**Actions to take**.
(A) Reproduce word for word the part of the text on the psychological impact of HS starting with "In terms of" and going on through "other social relationships.".
(B) Carry on the text on the psychological impact of HS from the point where it stops.

Psychological impact
Back to decision-making tree
Print
last updated on 21/02/2024
HS is a chronic disease which has a serious consequences for patients’ interpersonal relations and self body image, and which affects the senses of touch, smell and sight.
In physical terms:
pain, odour and discharge
Pain is in most cases identified by patients as the main cause of many of their difficulties. In their words, pain is the cause of irritability, anger and aggressiveness, and therefore of their isolation and reclusiveness.
This invasive pain can also create difficulties at work, make everyday positions and movements painful, and frequently causes patients to avoid physical contact with others, including close relations, in reaction. Odour is frequently cited as contributing to distancing the patient from others, which directly affects interpersonal relations: patients have the impression that they smell bad, with odours and pus discharge, which creates feelings of embarrassment, shame and fear of rejection, thus reinforcing reclusive behaviour.
In addition, pain can cause patients to refrain from sport activities, or to cease any such activity. This physical inactivity can sometimes result in weight gain, often cited by patients (and which has a negative impact on their self-esteem and body image).
Surgery is often mutilating and can have negative consequences on patients’ body image owing to the resulting traces and scars.
A feeling or powerlessness expressed by patients is often prominent in discussions with them. Outbreaks lead patients to consider their disease “uncontrollable”, creating a feeling of incomprehension vis-à-vis their own body.
In terms of interpersonal, social and emotional relations
In certain cases, this disease can result in a life lacking in social relations and friendships, and a lack of or renunciation of love life.
Patients express this remoteness from relationships by distancing themselves from their own emotions, avoiding contact with others, hiding their lesions from close relations, feeling uncomfortable in establishing a relationship, or by refusing to invest time or energy in creating or developing friendships or other social relationships.

**Excerpts from a dataset**.
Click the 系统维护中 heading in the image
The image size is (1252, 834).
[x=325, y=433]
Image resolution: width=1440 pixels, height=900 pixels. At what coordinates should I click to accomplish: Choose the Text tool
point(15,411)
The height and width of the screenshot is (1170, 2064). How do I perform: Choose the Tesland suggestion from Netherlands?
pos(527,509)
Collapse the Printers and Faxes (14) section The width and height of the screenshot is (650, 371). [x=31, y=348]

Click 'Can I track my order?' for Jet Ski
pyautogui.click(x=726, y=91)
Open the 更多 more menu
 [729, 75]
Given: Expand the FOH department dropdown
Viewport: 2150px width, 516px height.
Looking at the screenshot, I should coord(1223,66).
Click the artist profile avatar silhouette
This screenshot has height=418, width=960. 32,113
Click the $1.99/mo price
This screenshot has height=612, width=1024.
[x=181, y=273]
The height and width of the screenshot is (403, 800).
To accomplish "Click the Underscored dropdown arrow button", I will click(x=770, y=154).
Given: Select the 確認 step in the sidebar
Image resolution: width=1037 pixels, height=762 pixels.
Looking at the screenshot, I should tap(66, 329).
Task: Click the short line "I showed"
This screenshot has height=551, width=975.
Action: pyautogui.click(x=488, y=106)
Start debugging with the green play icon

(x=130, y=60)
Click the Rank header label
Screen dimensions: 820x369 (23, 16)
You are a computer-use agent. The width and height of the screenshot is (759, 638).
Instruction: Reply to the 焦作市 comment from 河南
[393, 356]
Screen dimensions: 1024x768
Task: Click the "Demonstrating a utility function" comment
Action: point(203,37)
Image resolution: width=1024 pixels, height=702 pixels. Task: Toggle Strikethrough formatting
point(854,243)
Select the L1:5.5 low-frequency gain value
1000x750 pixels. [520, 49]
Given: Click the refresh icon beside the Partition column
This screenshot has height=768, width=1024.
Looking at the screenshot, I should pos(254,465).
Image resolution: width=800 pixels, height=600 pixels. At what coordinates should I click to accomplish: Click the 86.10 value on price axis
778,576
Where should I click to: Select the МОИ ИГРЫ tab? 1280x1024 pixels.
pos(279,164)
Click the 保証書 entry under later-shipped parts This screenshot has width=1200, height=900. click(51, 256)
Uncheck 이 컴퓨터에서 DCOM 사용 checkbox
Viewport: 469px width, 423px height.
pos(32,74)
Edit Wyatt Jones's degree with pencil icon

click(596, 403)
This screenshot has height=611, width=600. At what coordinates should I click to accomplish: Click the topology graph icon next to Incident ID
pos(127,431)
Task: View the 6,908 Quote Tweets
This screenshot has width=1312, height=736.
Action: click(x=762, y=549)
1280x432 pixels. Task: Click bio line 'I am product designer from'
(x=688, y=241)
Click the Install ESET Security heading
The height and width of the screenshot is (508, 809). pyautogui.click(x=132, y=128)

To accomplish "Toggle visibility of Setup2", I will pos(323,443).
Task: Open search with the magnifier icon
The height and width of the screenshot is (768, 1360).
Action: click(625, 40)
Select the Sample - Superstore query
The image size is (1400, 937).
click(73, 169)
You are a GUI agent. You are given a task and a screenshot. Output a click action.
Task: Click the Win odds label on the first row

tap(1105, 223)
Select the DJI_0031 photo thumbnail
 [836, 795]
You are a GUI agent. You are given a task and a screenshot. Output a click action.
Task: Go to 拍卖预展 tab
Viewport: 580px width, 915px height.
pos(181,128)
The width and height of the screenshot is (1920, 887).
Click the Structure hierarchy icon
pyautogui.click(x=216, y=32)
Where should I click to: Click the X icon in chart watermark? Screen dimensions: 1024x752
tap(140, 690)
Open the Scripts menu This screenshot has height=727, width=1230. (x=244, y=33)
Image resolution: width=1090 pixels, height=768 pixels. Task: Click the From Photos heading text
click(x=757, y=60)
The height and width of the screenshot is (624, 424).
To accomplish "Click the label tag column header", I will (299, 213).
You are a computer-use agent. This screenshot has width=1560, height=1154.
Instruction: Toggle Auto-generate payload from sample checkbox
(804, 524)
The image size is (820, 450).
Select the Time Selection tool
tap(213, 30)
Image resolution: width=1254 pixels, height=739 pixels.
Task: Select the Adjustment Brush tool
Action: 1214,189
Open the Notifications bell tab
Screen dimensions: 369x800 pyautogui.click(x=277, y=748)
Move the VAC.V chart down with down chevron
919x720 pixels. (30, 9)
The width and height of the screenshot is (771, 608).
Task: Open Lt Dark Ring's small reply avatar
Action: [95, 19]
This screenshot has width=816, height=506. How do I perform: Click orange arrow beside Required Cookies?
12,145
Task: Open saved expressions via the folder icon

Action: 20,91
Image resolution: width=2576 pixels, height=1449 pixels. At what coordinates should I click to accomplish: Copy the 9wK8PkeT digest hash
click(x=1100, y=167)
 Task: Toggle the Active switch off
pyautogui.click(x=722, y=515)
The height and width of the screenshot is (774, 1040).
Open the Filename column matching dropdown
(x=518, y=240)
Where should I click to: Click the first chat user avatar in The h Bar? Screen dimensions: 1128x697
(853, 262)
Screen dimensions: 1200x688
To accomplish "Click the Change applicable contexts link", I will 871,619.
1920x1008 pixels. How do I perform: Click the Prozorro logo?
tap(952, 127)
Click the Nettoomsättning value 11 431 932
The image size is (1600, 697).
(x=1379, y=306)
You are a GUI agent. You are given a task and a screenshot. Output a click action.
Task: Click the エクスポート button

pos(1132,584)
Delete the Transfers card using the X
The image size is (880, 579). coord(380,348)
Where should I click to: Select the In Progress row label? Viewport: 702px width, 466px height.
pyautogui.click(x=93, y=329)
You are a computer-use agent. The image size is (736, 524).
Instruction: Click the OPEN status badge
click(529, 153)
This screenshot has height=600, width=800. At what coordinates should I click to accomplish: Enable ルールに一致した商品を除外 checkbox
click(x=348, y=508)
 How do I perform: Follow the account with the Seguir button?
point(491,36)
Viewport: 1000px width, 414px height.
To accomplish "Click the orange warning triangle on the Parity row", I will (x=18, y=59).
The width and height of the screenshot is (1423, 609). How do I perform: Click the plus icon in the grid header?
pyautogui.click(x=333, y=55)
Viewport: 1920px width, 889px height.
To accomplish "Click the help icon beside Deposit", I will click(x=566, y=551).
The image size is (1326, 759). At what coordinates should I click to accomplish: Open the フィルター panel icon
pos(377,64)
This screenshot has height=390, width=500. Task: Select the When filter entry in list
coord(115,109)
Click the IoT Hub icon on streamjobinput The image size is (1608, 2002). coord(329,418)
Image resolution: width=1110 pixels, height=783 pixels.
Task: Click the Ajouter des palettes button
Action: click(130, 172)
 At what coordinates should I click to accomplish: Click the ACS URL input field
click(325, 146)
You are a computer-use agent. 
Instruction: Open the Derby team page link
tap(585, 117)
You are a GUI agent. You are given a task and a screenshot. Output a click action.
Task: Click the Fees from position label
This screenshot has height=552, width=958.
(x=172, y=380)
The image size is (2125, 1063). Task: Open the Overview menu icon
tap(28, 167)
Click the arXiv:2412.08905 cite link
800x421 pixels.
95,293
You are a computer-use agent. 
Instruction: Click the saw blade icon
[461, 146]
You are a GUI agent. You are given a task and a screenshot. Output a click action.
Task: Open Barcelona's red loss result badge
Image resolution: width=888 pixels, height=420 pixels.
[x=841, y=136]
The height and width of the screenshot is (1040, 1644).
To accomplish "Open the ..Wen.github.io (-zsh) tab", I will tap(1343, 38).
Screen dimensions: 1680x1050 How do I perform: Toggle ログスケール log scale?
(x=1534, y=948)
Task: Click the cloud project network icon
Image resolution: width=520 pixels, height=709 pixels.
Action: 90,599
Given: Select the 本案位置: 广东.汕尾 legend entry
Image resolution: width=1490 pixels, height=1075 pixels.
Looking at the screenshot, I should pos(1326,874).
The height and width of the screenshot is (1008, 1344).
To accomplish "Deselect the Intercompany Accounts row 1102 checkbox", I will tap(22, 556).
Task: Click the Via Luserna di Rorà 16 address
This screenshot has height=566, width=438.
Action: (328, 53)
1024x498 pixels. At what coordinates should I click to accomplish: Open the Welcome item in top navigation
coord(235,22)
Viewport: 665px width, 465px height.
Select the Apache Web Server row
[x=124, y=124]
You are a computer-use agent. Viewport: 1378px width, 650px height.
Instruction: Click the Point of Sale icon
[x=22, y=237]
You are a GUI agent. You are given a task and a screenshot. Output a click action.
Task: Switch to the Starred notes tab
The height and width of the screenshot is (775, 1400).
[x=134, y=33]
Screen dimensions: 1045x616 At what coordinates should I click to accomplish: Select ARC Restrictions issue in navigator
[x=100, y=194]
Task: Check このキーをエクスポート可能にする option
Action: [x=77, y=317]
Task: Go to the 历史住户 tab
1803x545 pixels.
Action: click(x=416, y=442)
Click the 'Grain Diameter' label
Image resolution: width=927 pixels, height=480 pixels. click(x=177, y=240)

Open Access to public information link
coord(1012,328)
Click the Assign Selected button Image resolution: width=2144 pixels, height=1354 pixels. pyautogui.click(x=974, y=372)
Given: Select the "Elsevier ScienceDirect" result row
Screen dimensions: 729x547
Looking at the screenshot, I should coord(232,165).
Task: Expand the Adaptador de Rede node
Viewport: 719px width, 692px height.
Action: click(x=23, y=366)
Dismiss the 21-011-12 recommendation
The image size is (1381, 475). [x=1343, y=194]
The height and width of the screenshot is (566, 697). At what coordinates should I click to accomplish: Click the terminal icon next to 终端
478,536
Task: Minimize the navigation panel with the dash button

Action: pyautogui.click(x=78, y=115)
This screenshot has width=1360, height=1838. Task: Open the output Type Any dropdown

**Results of the tasks**.
(A)
In terms of interpersonal, social and emotional relations
In certain cases, this disease can result in a life lacking in social relations and friendships, and a lack of or renunciation of love life.
Patients express this remoteness from relationships by distancing themselves from their own emotions, avoiding contact with others, hiding their lesions from close relations, feeling uncomfortable in establishing a relationship, or by refusing to invest time or energy in creating or developing friendships or other social relationships.

(B)
For couples’ emotional and sexual relations, the consequences of not being able to enjoy physical contact because of pain can create difficulties (fear of being held in another’s arms, embraced tightly, of being jostled, etc.). The feeling of shame for their own body, of the physical aspect, the odours and discharge, is also frequently mentioned as provoking apprehension about sexual relations and a loss of interest in sexual relations.
All these factors contribute to withdrawal, a feeling of distance, of not being understood, with a risk of social relations being broken off.
Morale
This disease has a significant impact on patient morale.
In psychopathological terms, some patients develop a very low mood, with a risk of depression, sometimes associated with suicidal tendencies.
Chronic, long-lasting pain, loss of employment and social isolation are indicators that a risk of breakdown should be monitored.
Self-esteem can be heavily impacted and diminished; self-devaluation and the feeling of being a disappointment for close relations add to the risk of depression.
Patients may also indicate a loss of pleasure and interest in things in general.
Professional life
In terms of professional life, this disease can have very heavy consequences.
Terminating professional activities can indicate a serious risk of isolation and of deteriorating morale.
In addition, frequent absences from work caused by outbreaks or pain may provoke a feeling of failure in patients.